The world population keeps growing, but resources are finite, especially in urban areas. In 2007, for the first time in human history, more people lived in urban areas rather than in rural ones. That means 3.2 billion people now live on 2.8 percent of the Earth’s surface. Use of geographic information like satellite imagery can help urban planners manage the ever-changing urban environment accurately and efficiently.

What is your strategy to position Geo- Eye as the leading imagery provider?
We are already a leading imagery and services provider, with a decade-long relationship with our overseas partners. We have a growing global sales network of 12 big strategic government and commercial partners, and more than 100 resellers around the world.

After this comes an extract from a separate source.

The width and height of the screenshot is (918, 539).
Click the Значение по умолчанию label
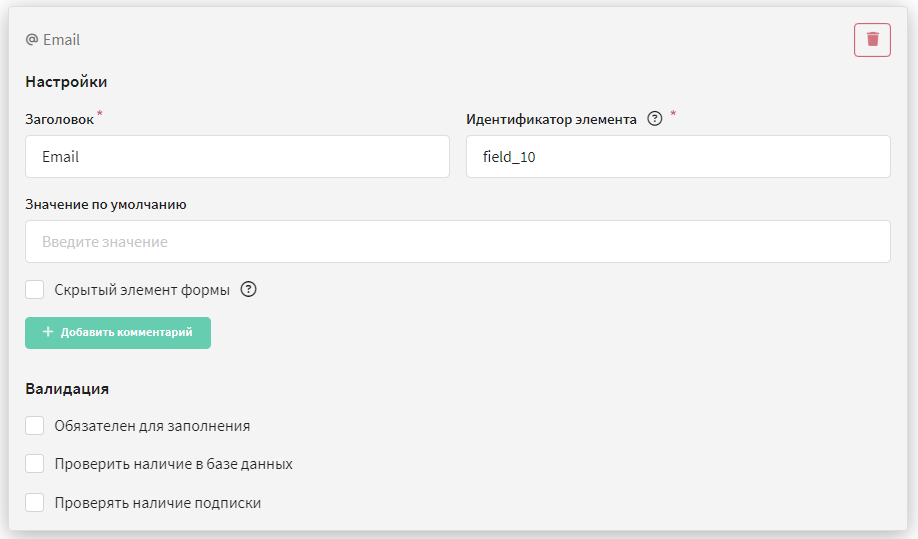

Our business partners know their markets well, and they are close to customers who use location information for a variety of applications.

We have been saying for years that our goal is to move away from merely providing pixels to providing information services and products to help our customers manage an ever-increasing amount of information. We don’t want our customers to have to invest in specialised infrastructure and resources – we want to make it easy for them to access their information. All that our customers should need to access our information is a Web browser.

We also realise that, as a leader, we have an obligation and social responsibility to share our technology and resources to help train others to use geospatial technologies. That’s why we started the GeoEye Foundation in March 2007. The Foundation awards imagery grants to universities and nongovernmental organisations that need satellite imagery in their research. The Foundation has approved more than 90 imagery requests, totaling 80,000 square kilometers. Students have used our imagery for archaeology, coastal zone management, land cover assessment, climate change, forestry, geospatial intelligence, and many other studies. Even non-governmental organisations have used our imagery for humanitarian relief and disaster response. These entities are doing important, interesting work, and it’s satisfying to know that we have contributed to their successful research.

What is the role that we ( GIS Development) can play in making the geospatial community Citius, Altius, Fortius?
First, we would like to thank GIS Developmentfor their perseverance in a difficult and ever-changing geospatial community. Your steadfast role should be exactly what it is today—to give our industry broad coverage and address the issues that affect us. The magazine’s reporting on current trends, recent research, emerging technologies and even policy issues is important. As demand grows for geospatial information, it would be great to see the magazine cover new uses and applications for geospatial technologies.